WHAT IS EXPECTED - Restate word for word every line from the one containing "Where should I click to: Launch" to the last line of the records below.

TASK MATERIAL -
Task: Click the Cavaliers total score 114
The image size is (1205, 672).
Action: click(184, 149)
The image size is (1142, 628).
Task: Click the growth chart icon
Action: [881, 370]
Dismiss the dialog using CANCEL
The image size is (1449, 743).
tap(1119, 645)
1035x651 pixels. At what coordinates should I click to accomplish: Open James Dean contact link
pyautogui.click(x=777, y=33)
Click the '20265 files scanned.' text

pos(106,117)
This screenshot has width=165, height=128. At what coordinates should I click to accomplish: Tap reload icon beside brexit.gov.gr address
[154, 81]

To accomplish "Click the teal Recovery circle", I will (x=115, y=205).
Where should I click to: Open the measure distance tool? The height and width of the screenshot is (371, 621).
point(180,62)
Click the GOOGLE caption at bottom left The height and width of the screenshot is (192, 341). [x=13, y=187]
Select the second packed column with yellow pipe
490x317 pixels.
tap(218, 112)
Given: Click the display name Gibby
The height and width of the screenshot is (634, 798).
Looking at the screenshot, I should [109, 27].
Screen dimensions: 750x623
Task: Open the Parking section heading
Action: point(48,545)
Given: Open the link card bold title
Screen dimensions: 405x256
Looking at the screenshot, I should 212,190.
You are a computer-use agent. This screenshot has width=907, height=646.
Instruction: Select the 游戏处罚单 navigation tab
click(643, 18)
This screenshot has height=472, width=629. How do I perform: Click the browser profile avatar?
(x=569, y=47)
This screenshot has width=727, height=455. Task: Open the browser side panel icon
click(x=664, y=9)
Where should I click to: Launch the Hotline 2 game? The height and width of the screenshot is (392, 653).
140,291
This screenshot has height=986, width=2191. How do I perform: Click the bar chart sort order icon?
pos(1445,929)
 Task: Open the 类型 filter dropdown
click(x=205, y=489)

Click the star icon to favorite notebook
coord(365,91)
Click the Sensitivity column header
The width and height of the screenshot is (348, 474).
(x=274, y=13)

THE ANSWER -
Where should I click to: Launch the Hotline 2 game? The height and width of the screenshot is (392, 653).
140,291
This screenshot has height=986, width=2191. How do I perform: Click the bar chart sort order icon?
pos(1445,929)
 Task: Open the 类型 filter dropdown
click(x=205, y=489)

Click the star icon to favorite notebook
coord(365,91)
Click the Sensitivity column header
The width and height of the screenshot is (348, 474).
(x=274, y=13)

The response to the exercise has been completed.